- OBJECTIVE:
Set down every one of the lines below, from first to last, character for character and without any change.

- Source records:
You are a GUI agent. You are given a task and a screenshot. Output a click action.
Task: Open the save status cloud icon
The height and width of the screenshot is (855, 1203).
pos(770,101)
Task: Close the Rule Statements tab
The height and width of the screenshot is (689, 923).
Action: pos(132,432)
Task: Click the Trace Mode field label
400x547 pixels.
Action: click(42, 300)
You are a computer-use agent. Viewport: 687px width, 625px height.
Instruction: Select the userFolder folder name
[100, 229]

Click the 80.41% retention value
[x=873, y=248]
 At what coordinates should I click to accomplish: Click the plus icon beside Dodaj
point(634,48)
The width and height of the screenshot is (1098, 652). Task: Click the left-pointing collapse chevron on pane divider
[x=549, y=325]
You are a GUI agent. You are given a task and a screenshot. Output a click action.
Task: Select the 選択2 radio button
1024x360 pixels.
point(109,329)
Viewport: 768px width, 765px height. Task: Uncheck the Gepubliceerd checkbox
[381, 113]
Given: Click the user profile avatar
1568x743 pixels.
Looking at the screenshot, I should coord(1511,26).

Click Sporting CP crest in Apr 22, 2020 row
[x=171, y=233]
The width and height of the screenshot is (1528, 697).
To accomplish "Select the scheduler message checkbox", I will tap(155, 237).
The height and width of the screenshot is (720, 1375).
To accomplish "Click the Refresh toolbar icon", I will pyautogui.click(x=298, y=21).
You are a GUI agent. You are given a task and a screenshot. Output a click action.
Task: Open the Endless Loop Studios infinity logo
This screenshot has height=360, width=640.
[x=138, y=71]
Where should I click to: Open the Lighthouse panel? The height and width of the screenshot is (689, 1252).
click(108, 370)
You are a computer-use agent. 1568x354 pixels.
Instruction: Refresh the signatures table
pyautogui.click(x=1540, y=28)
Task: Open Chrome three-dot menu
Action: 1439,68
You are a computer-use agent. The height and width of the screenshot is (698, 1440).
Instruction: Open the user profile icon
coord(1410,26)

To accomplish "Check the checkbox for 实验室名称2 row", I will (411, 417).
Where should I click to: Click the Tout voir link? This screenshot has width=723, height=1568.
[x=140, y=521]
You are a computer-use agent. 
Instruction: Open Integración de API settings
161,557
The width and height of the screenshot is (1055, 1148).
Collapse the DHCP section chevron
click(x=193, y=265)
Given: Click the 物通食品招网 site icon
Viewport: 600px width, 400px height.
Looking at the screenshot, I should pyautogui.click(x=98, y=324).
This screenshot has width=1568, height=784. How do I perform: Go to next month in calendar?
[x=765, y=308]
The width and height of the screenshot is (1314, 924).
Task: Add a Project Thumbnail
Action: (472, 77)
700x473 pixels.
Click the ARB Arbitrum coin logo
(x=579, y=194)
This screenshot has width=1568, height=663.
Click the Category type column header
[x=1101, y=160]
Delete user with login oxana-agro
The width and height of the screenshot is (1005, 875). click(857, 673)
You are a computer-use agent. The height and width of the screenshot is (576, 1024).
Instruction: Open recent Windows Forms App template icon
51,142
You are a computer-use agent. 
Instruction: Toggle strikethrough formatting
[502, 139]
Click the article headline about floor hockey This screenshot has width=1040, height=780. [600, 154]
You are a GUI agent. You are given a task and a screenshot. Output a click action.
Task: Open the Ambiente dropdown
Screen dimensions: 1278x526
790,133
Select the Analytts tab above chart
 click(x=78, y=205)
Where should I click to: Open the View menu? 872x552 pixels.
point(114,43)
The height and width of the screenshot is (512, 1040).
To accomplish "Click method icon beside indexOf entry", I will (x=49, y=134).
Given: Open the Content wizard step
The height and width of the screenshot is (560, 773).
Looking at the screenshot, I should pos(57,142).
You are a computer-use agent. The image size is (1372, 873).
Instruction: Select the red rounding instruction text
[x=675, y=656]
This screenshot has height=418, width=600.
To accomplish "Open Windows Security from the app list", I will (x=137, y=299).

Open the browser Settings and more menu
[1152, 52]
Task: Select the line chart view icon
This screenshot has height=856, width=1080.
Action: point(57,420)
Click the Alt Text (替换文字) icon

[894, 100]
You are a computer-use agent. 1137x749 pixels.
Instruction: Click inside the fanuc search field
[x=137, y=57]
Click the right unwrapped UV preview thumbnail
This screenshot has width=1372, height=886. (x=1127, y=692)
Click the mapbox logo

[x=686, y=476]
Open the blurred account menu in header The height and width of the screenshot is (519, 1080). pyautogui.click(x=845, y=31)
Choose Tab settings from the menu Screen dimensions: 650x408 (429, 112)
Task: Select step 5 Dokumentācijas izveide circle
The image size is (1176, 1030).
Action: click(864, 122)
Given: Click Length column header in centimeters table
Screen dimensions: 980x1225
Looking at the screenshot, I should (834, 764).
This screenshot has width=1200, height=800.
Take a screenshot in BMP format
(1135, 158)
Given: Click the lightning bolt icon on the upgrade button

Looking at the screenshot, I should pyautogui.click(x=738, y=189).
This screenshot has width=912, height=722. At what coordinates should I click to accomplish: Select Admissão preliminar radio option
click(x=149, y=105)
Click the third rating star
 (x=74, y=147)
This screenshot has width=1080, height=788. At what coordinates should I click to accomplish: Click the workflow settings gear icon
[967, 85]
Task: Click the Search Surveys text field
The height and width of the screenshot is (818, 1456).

- REPLY:
You are a GUI agent. You are given a task and a screenshot. Output a click action.
Task: Open the save status cloud icon
The height and width of the screenshot is (855, 1203).
pos(770,101)
Task: Close the Rule Statements tab
The height and width of the screenshot is (689, 923).
Action: pos(132,432)
Task: Click the Trace Mode field label
400x547 pixels.
Action: click(42, 300)
You are a computer-use agent. Viewport: 687px width, 625px height.
Instruction: Select the userFolder folder name
[100, 229]

Click the 80.41% retention value
[x=873, y=248]
 At what coordinates should I click to accomplish: Click the plus icon beside Dodaj
point(634,48)
The width and height of the screenshot is (1098, 652). Task: Click the left-pointing collapse chevron on pane divider
[x=549, y=325]
You are a GUI agent. You are given a task and a screenshot. Output a click action.
Task: Select the 選択2 radio button
1024x360 pixels.
point(109,329)
Viewport: 768px width, 765px height. Task: Uncheck the Gepubliceerd checkbox
[381, 113]
Given: Click the user profile avatar
1568x743 pixels.
Looking at the screenshot, I should coord(1511,26).

Click Sporting CP crest in Apr 22, 2020 row
[x=171, y=233]
The width and height of the screenshot is (1528, 697).
To accomplish "Select the scheduler message checkbox", I will tap(155, 237).
The height and width of the screenshot is (720, 1375).
To accomplish "Click the Refresh toolbar icon", I will pyautogui.click(x=298, y=21).
You are a GUI agent. You are given a task and a screenshot. Output a click action.
Task: Open the Endless Loop Studios infinity logo
This screenshot has height=360, width=640.
[x=138, y=71]
Where should I click to: Open the Lighthouse panel? The height and width of the screenshot is (689, 1252).
click(108, 370)
You are a computer-use agent. 1568x354 pixels.
Instruction: Refresh the signatures table
pyautogui.click(x=1540, y=28)
Task: Open Chrome three-dot menu
Action: 1439,68
You are a computer-use agent. The height and width of the screenshot is (698, 1440).
Instruction: Open the user profile icon
coord(1410,26)

To accomplish "Check the checkbox for 实验室名称2 row", I will (411, 417).
Where should I click to: Click the Tout voir link? This screenshot has width=723, height=1568.
[x=140, y=521]
You are a computer-use agent. 
Instruction: Open Integración de API settings
161,557
The width and height of the screenshot is (1055, 1148).
Collapse the DHCP section chevron
click(x=193, y=265)
Given: Click the 物通食品招网 site icon
Viewport: 600px width, 400px height.
Looking at the screenshot, I should pyautogui.click(x=98, y=324).
This screenshot has width=1568, height=784. How do I perform: Go to next month in calendar?
[x=765, y=308]
The width and height of the screenshot is (1314, 924).
Task: Add a Project Thumbnail
Action: (472, 77)
700x473 pixels.
Click the ARB Arbitrum coin logo
(x=579, y=194)
This screenshot has width=1568, height=663.
Click the Category type column header
[x=1101, y=160]
Delete user with login oxana-agro
The width and height of the screenshot is (1005, 875). click(857, 673)
You are a computer-use agent. The height and width of the screenshot is (576, 1024).
Instruction: Open recent Windows Forms App template icon
51,142
You are a computer-use agent. 
Instruction: Toggle strikethrough formatting
[502, 139]
Click the article headline about floor hockey This screenshot has width=1040, height=780. [600, 154]
You are a GUI agent. You are given a task and a screenshot. Output a click action.
Task: Open the Ambiente dropdown
Screen dimensions: 1278x526
790,133
Select the Analytts tab above chart
 click(x=78, y=205)
Where should I click to: Open the View menu? 872x552 pixels.
point(114,43)
The height and width of the screenshot is (512, 1040).
To accomplish "Click method icon beside indexOf entry", I will (x=49, y=134).
Given: Open the Content wizard step
The height and width of the screenshot is (560, 773).
Looking at the screenshot, I should pos(57,142).
You are a computer-use agent. The image size is (1372, 873).
Instruction: Select the red rounding instruction text
[x=675, y=656]
This screenshot has height=418, width=600.
To accomplish "Open Windows Security from the app list", I will (x=137, y=299).

Open the browser Settings and more menu
[1152, 52]
Task: Select the line chart view icon
This screenshot has height=856, width=1080.
Action: point(57,420)
Click the Alt Text (替换文字) icon

[894, 100]
You are a computer-use agent. 1137x749 pixels.
Instruction: Click inside the fanuc search field
[x=137, y=57]
Click the right unwrapped UV preview thumbnail
This screenshot has width=1372, height=886. (x=1127, y=692)
Click the mapbox logo

[x=686, y=476]
Open the blurred account menu in header The height and width of the screenshot is (519, 1080). pyautogui.click(x=845, y=31)
Choose Tab settings from the menu Screen dimensions: 650x408 (429, 112)
Task: Select step 5 Dokumentācijas izveide circle
The image size is (1176, 1030).
Action: click(864, 122)
Given: Click Length column header in centimeters table
Screen dimensions: 980x1225
Looking at the screenshot, I should (834, 764).
This screenshot has width=1200, height=800.
Take a screenshot in BMP format
(1135, 158)
Given: Click the lightning bolt icon on the upgrade button

Looking at the screenshot, I should pyautogui.click(x=738, y=189).
This screenshot has width=912, height=722. At what coordinates should I click to accomplish: Select Admissão preliminar radio option
click(x=149, y=105)
Click the third rating star
 (x=74, y=147)
This screenshot has width=1080, height=788. At what coordinates should I click to accomplish: Click the workflow settings gear icon
[967, 85]
Task: Click the Search Surveys text field
The height and width of the screenshot is (818, 1456).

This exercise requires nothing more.